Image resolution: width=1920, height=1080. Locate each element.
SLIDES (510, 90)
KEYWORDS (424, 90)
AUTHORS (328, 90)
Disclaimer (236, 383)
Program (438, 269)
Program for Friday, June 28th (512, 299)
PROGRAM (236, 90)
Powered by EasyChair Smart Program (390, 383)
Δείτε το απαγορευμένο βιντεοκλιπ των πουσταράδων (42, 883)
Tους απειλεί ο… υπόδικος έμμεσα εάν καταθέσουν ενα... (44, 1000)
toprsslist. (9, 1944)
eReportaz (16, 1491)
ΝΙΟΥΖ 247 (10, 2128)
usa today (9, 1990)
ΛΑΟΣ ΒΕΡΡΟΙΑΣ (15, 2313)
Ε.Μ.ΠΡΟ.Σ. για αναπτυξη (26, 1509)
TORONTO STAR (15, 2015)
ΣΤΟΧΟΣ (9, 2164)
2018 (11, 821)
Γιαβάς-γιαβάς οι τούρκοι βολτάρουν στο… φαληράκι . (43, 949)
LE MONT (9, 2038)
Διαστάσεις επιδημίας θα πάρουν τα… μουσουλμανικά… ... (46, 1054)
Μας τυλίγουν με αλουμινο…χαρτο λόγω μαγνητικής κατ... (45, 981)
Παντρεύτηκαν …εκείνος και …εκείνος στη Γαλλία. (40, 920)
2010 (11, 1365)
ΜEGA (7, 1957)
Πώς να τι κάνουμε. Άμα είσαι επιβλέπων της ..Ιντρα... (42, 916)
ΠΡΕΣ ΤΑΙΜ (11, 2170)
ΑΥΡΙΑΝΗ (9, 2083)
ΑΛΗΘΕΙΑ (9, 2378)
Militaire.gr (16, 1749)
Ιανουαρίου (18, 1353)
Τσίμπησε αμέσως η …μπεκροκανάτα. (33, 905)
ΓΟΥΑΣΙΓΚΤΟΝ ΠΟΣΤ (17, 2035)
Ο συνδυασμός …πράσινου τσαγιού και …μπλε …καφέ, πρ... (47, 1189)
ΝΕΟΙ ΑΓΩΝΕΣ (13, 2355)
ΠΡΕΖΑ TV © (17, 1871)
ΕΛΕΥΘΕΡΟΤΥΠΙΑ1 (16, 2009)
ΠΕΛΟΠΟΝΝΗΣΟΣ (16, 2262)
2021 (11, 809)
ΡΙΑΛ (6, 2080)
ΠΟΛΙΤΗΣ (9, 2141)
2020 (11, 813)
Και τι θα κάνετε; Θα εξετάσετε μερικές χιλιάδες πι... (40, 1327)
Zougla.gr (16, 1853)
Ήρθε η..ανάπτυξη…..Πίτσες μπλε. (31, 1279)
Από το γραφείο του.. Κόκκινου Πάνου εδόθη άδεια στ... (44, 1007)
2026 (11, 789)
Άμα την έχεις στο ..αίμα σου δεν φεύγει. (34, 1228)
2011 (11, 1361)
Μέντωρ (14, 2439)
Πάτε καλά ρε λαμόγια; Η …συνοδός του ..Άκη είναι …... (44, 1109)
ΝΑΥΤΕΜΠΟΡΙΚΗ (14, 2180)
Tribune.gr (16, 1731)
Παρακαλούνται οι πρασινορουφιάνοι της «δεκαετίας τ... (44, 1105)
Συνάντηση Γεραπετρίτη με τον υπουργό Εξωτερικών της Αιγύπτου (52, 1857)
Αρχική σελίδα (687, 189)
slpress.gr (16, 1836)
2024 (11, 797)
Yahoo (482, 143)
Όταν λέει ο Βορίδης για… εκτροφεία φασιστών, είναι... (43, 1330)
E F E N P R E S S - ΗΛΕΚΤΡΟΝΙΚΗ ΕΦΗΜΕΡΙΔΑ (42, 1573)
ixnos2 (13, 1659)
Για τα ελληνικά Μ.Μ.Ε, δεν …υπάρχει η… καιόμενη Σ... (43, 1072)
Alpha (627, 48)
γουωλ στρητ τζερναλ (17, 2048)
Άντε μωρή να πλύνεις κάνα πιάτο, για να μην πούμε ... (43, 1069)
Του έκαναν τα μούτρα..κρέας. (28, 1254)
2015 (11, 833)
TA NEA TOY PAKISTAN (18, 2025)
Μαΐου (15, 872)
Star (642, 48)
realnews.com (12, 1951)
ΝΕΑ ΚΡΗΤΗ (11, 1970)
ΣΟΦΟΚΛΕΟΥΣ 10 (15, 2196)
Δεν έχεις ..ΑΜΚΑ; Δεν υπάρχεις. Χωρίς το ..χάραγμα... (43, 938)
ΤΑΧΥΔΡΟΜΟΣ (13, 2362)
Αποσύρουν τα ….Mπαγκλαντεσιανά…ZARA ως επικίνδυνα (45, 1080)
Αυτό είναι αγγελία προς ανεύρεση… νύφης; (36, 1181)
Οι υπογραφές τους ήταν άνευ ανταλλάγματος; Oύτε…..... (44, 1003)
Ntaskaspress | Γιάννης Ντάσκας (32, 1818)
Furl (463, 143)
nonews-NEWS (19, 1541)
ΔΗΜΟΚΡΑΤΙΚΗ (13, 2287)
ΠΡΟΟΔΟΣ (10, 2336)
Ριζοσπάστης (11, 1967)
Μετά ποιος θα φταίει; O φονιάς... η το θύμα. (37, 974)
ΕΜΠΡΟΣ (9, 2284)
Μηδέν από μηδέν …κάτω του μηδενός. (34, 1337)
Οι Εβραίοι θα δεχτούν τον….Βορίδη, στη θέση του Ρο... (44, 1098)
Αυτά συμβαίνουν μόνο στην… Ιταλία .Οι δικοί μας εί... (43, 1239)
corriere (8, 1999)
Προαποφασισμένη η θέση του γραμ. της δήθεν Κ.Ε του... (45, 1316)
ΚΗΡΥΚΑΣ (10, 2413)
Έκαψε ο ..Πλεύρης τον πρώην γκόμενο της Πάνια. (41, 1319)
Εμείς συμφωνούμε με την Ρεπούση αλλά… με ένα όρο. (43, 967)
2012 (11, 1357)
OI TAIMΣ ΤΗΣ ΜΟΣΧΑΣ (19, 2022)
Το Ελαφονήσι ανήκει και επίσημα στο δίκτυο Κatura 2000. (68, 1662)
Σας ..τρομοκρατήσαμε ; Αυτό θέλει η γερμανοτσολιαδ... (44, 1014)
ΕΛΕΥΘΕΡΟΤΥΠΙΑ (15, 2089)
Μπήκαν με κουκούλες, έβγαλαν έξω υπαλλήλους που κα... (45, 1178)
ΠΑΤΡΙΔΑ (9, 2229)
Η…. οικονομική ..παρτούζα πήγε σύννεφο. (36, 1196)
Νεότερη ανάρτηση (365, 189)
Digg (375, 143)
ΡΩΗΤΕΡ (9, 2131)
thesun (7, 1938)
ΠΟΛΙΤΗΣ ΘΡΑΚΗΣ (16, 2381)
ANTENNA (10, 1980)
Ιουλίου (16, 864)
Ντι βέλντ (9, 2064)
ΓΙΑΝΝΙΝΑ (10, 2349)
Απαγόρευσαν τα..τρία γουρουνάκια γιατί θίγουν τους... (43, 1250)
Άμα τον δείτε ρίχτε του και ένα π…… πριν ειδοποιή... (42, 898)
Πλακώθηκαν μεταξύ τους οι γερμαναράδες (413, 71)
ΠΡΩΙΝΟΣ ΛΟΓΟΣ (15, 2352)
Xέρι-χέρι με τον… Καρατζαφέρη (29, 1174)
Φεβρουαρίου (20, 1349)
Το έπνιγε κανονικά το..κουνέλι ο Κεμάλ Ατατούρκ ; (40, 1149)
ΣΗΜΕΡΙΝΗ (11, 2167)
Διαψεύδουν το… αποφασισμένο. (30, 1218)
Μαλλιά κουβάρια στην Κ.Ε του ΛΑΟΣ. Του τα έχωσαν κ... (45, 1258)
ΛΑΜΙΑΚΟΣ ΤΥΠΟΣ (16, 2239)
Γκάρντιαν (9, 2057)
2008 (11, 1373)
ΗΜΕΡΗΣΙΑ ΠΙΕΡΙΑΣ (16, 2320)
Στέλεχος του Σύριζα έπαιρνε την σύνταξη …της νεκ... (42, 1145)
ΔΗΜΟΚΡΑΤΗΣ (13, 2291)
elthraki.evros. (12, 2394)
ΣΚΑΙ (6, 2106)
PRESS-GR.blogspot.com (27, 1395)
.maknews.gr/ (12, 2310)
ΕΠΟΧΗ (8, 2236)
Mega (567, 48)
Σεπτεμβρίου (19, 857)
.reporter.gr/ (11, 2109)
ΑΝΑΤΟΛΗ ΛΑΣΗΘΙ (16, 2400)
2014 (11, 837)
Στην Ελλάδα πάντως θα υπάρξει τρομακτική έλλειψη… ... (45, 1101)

- - - - -

● Problem statement: Copy each line of the listing above that contains the word "Αυτό".

● Written response:
Αυτό είναι αγγελία προς ανεύρεση… νύφης; (36, 1181)
Σας ..τρομοκρατήσαμε ; Αυτό θέλει η γερμανοτσολιαδ... (44, 1014)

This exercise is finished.